● **Text extract**:
┌──

In computer science, in compilers, a dominator is an object which is always executed before another object, where the object is typically either a statement or a basic block. By definition an object dominates itself as well. A block M dominates a block N if every path from the entry that reaches block N has to pass through block M. The entry block dominates all blocks. Note that an object may have many dominators. Sometimes more useful is the concept of an immediate dominator, which is the unique object that dominates an object, while not dominating any other dominator of the object. A block M immediately dominates a block N if M dominates N, and there is no intervening block P such that M dominates P and P dominates N . In other words, M is the last dominator on any path from entry to N . Each block has a unique immediate dominator, if it has any at all. In the Basic Block Control flow graph used in Panda every blocks but ENTRY has an immediate dominator.

The dominator tree is an ancillary data structure where each object's parent is its immediate dominator. There is an arc from block M to block N if M is an immediate dominator of N. This graph is a tree, since each block has a unique immediate dominator. This tree is rooted at the entry block.

└──

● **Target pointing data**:

┌──

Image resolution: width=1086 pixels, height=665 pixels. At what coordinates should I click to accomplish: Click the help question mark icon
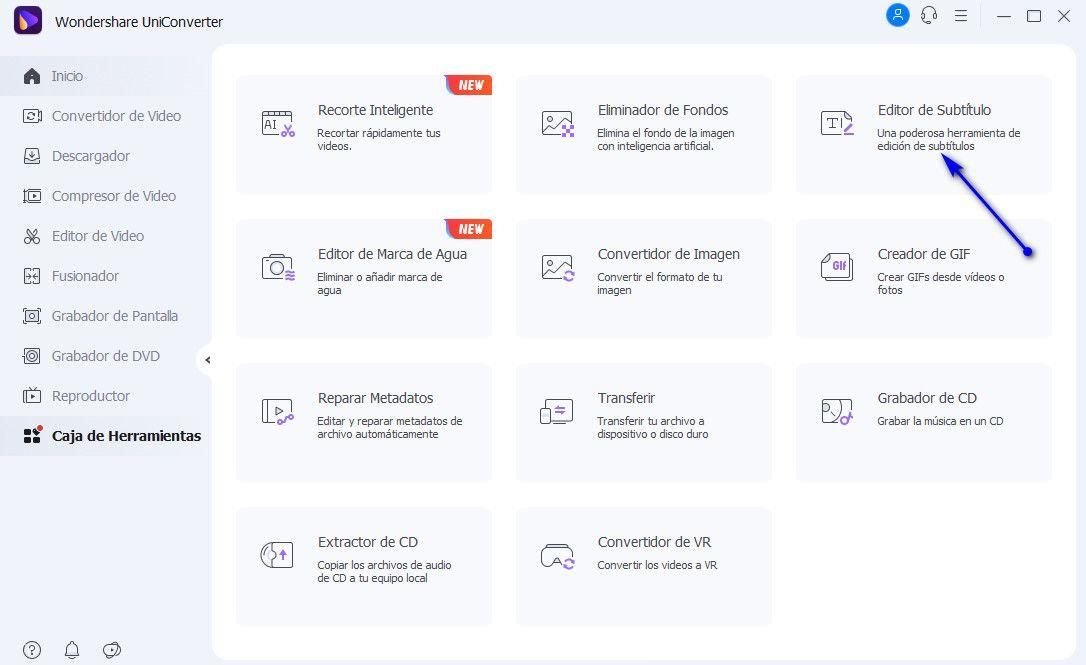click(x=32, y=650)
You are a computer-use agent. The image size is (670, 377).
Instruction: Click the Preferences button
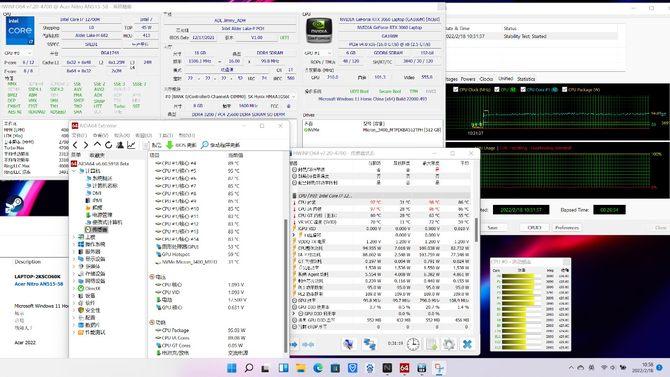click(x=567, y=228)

└──

● **Stated exercise A**:
Using the text on dominators, decide whether each statement agrees with it: (i) The entry block dominates all blocks. (ii) An object can have only one dominator. (iii) The dominator tree is rooted at the entry block. Answer yes or no for each and quote the words of the text that decide it.
● **Stated exercise B**:
From the text on dominators, set down everything from "The dominator tree" down to "the entry block.", word for word.
● **Stated exercise C**:
Carry the text on dominators further, picking up after its final sentence.

● **Written reply A**:
(i) Yes: "The entry block dominates all blocks."
(ii) No: "Note that an object may have many dominators."
(iii) Yes: "This tree is rooted at the entry block."

● **Written reply B**:
The dominator tree is an ancillary data structure where each object's parent is its immediate dominator. There is an arc from block M to block N if M is an immediate dominator of N. This graph is a tree, since each block has a unique immediate dominator. This tree is rooted at the entry block.

● **Written reply C**:
The dominators tree can be performed by using the Cooper algorithm [Keith D. Cooper, Timothy J. Harvey, Ken Kennedy, A Simple, Fast Dominance Algorithm, Software Practice and Experience, 2001.], which is basically an iterative algorithm adopting some refinements in the data structures used. At a later stage it could be substituted with a more efficient one, like the algorithm of Lengauer and Tarjan.

An example of dominator tree built from the Basic Block CFG is:

dot_inline_dotgraph_11.png

The relationship of post-dominance is the dual of dominance relation: we say that y postdominates v when y is on every path fro v to EXIT. Following the dualism with dominance relationship it is possible to define the immediate post-dominance relationship and then to build the Post Dominator tree.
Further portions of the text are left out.